1. Tax the top income earners, those with incomes over $300,000 per year at a 70% marginal rate. Then, allow them to invest any portion of that over a certain amount into approved domestic job-building businesses. On that portion, they will be eligible for a tax rate of only 15% or the prevailing capital gains tax when they sell their stock. Otherwise the entire income is taxable at the appropriate rates in the code.
2. Create incentives for companies to build factories and hire workers in the U.S. Create even stronger disincentives for them to create factories and hire workers abroad.
Make this a ten-year program. If it works, which it will, to set the economy back on a fiscally sound basis, then it can be offered for renewal. If not, then adopt a more fiscally oriented program, which the Conservatives would probably be only too happy to create.
The problem is that it won’t fail and no one will want to change it. This is why, just like health care reform, the Republican lackeys of the international oil cartel, the huge international manufacturers, the corporate media, and the health, timber, mining, and financial industries will fight tooth-and-nail to prevent it from happening.
Is this too harsh? Think about health care. After immediately stating that they would not participate at all in developing health care, and declaring that they would make the defeat of health care President Obama’s “Waterloo,” the Neoconservative Republicans voted in a bloc against every single aspect of health care reform legislation.
When the House and Senate passed bills and were ready for signing by the President, only then did the Neocons come up with a health care bill that has basically only two provisions.

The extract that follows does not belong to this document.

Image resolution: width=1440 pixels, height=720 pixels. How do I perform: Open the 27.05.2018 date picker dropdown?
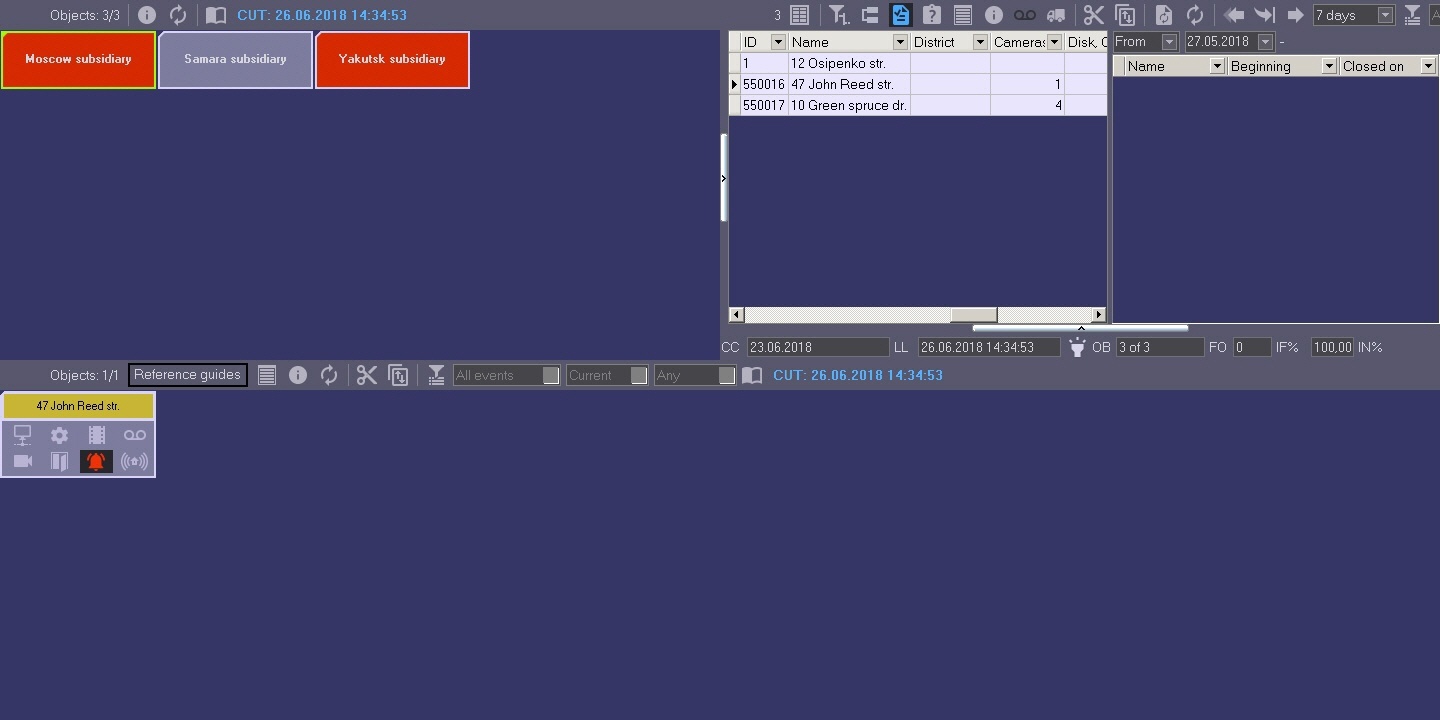1266,42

The first protects doctors from medical liability, from being sued if they kill or maim a member of your family through negligence. And the second protects the prices of the drug companies. That is basically the Republican health care reform bill.
They are, as Representative Anthony Weiner accurately pointed out, simply in the pockets of the hospital, health insurance and drug industries. The health care industry spent about a half-billion dollars trying to kill health care. It didn’t work.
The health care battle frames the future debates. Will we become a country of selfish, greedy people, like the Wall Street crowd and the health care CEOs or will we become a country with a strong middle class who can own homes without losing them and have good health and send their deserving children to college.